[WORK TO COMPLETE] Edit the entries starting with the line that contains "Task: Open the Вид ribbon tab" and going on through the line that contains "Action: point(206,33)". Replace "Image resolution" with "Screenshot resolution" and leave everything else unchanged.
* BEGIN MATERIAL FOR THIS TASK *
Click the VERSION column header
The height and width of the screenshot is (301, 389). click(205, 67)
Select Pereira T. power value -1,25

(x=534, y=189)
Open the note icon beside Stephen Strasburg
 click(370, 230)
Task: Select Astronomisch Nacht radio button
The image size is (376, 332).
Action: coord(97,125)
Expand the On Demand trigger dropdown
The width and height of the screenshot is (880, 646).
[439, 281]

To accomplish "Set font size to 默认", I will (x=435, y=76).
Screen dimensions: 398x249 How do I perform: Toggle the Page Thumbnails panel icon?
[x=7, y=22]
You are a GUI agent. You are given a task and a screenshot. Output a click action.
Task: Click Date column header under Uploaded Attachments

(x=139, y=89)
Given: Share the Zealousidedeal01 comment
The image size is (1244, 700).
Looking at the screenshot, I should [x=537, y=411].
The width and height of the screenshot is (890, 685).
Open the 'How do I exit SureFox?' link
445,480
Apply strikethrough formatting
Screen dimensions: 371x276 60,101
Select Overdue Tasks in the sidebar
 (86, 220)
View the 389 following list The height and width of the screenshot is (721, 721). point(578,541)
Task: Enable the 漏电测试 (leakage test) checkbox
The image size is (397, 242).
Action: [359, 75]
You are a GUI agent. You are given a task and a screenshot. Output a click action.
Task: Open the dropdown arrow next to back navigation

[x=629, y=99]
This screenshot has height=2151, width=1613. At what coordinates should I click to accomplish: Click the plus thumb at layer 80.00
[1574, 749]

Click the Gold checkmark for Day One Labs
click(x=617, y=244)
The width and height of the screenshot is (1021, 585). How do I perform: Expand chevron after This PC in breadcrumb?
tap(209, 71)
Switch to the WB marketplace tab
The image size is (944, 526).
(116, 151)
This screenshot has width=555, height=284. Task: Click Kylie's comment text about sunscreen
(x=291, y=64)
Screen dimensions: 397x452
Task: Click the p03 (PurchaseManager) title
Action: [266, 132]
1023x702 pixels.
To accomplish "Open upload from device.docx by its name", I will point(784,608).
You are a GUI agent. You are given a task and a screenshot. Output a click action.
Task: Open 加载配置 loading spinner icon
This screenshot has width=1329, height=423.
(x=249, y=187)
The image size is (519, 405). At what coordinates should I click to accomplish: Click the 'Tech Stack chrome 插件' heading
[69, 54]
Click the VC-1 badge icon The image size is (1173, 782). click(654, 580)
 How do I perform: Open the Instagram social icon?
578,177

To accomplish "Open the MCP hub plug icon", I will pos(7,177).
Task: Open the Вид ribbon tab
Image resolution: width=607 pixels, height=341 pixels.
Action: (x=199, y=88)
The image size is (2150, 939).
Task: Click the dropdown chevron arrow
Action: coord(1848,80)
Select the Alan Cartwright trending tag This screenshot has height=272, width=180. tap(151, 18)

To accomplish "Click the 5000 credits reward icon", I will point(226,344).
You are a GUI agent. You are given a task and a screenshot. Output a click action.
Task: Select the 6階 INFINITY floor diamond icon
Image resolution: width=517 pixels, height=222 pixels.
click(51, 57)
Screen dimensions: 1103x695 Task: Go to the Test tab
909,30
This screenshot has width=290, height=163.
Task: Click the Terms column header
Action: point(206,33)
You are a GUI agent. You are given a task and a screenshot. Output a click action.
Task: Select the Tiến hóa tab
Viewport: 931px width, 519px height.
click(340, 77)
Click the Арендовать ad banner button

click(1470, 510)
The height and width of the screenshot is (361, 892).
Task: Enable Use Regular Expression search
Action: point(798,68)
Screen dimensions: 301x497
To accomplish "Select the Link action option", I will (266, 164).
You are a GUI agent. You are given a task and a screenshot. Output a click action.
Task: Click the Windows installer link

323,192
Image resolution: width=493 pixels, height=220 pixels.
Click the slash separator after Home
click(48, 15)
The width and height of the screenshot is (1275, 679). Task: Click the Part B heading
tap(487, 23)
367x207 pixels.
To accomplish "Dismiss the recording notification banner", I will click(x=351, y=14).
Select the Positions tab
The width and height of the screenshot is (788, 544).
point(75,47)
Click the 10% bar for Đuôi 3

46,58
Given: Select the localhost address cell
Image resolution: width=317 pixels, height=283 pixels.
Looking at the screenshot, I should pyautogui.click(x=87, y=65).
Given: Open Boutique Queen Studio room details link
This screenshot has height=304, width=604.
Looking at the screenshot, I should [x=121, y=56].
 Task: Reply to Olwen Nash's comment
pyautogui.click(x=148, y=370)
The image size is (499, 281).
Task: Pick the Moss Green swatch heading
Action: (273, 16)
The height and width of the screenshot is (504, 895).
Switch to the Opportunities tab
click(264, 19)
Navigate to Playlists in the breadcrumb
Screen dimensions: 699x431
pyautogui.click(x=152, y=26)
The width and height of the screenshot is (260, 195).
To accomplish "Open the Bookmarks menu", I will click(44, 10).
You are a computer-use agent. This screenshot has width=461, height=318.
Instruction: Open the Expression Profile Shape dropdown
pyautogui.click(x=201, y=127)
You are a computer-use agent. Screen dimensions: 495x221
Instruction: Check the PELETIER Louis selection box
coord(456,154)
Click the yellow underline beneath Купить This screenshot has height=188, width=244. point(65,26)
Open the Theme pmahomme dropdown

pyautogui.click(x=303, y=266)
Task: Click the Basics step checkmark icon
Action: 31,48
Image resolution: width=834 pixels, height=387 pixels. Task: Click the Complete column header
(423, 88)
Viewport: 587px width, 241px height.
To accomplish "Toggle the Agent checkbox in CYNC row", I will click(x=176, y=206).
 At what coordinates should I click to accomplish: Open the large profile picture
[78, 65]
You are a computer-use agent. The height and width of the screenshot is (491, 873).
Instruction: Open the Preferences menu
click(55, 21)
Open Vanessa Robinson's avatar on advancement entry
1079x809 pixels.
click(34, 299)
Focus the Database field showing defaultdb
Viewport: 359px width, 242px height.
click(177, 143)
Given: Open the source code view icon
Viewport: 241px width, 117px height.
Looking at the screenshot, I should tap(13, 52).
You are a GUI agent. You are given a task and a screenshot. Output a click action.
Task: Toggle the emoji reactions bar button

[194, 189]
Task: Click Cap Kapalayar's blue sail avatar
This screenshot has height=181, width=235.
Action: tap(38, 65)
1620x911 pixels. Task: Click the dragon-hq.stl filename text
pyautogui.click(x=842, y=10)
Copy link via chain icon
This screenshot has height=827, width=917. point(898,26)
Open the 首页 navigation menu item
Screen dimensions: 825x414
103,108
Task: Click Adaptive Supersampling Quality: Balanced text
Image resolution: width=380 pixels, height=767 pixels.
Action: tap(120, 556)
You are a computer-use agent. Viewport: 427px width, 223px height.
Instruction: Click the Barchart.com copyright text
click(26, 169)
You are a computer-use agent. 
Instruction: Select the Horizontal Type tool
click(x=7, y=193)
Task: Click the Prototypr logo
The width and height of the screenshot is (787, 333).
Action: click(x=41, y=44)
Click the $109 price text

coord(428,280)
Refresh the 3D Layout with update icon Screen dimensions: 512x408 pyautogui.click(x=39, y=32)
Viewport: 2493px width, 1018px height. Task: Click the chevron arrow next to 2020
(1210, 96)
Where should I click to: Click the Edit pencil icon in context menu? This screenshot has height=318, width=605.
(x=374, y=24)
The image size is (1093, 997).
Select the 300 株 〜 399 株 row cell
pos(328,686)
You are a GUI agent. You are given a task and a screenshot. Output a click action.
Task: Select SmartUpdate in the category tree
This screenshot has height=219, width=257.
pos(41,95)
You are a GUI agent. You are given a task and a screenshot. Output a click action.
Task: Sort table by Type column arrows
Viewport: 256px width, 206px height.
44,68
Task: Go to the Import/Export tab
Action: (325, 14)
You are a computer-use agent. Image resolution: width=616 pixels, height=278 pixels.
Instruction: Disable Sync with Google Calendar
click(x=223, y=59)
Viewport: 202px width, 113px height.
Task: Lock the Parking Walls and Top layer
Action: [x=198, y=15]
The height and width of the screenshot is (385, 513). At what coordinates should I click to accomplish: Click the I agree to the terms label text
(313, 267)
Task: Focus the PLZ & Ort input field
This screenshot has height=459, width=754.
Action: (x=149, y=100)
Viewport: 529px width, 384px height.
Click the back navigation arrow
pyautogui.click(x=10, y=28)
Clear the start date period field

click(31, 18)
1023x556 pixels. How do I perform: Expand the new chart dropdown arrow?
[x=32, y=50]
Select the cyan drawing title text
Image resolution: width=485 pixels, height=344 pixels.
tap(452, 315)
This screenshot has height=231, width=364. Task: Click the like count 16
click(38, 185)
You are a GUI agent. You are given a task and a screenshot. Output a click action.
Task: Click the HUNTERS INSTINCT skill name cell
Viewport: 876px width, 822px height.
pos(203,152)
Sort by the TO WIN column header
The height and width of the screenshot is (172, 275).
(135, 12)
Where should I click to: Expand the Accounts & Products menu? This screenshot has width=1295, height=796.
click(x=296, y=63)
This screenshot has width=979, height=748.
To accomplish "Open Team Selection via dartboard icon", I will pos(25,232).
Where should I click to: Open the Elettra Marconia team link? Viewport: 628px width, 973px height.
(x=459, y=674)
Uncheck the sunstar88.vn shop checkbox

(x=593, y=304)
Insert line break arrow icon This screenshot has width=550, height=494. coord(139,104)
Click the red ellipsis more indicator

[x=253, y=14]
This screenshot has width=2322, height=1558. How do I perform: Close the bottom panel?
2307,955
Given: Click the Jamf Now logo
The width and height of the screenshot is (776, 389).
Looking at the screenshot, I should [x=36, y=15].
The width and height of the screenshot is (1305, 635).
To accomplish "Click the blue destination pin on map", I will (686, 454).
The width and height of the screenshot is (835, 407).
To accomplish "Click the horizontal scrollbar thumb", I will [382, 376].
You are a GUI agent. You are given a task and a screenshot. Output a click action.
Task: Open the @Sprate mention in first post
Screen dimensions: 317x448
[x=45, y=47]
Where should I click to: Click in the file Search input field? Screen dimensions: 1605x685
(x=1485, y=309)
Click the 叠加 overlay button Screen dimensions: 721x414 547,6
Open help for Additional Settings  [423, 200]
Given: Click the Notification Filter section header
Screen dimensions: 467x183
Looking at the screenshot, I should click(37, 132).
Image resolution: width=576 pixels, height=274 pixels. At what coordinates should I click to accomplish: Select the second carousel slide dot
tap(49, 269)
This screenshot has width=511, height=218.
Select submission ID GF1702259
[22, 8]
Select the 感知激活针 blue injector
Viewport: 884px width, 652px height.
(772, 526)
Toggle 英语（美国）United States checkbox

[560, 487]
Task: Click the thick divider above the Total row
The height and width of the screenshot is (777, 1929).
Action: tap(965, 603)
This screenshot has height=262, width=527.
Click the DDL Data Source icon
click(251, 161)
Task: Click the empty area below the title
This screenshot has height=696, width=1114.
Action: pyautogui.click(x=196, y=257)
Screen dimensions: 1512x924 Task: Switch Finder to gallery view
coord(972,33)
* END MATERIAL FOR THIS TASK *
[FULL OUTPUT]
Task: Open the Вид ribbon tab
Screenshot resolution: width=607 pixels, height=341 pixels.
Action: (x=199, y=88)
The image size is (2150, 939).
Task: Click the dropdown chevron arrow
Action: coord(1848,80)
Select the Alan Cartwright trending tag This screenshot has height=272, width=180. tap(151, 18)

To accomplish "Click the 5000 credits reward icon", I will point(226,344).
You are a GUI agent. You are given a task and a screenshot. Output a click action.
Task: Select the 6階 INFINITY floor diamond icon
Screenshot resolution: width=517 pixels, height=222 pixels.
click(51, 57)
Screen dimensions: 1103x695 Task: Go to the Test tab
909,30
This screenshot has width=290, height=163.
Task: Click the Terms column header
Action: point(206,33)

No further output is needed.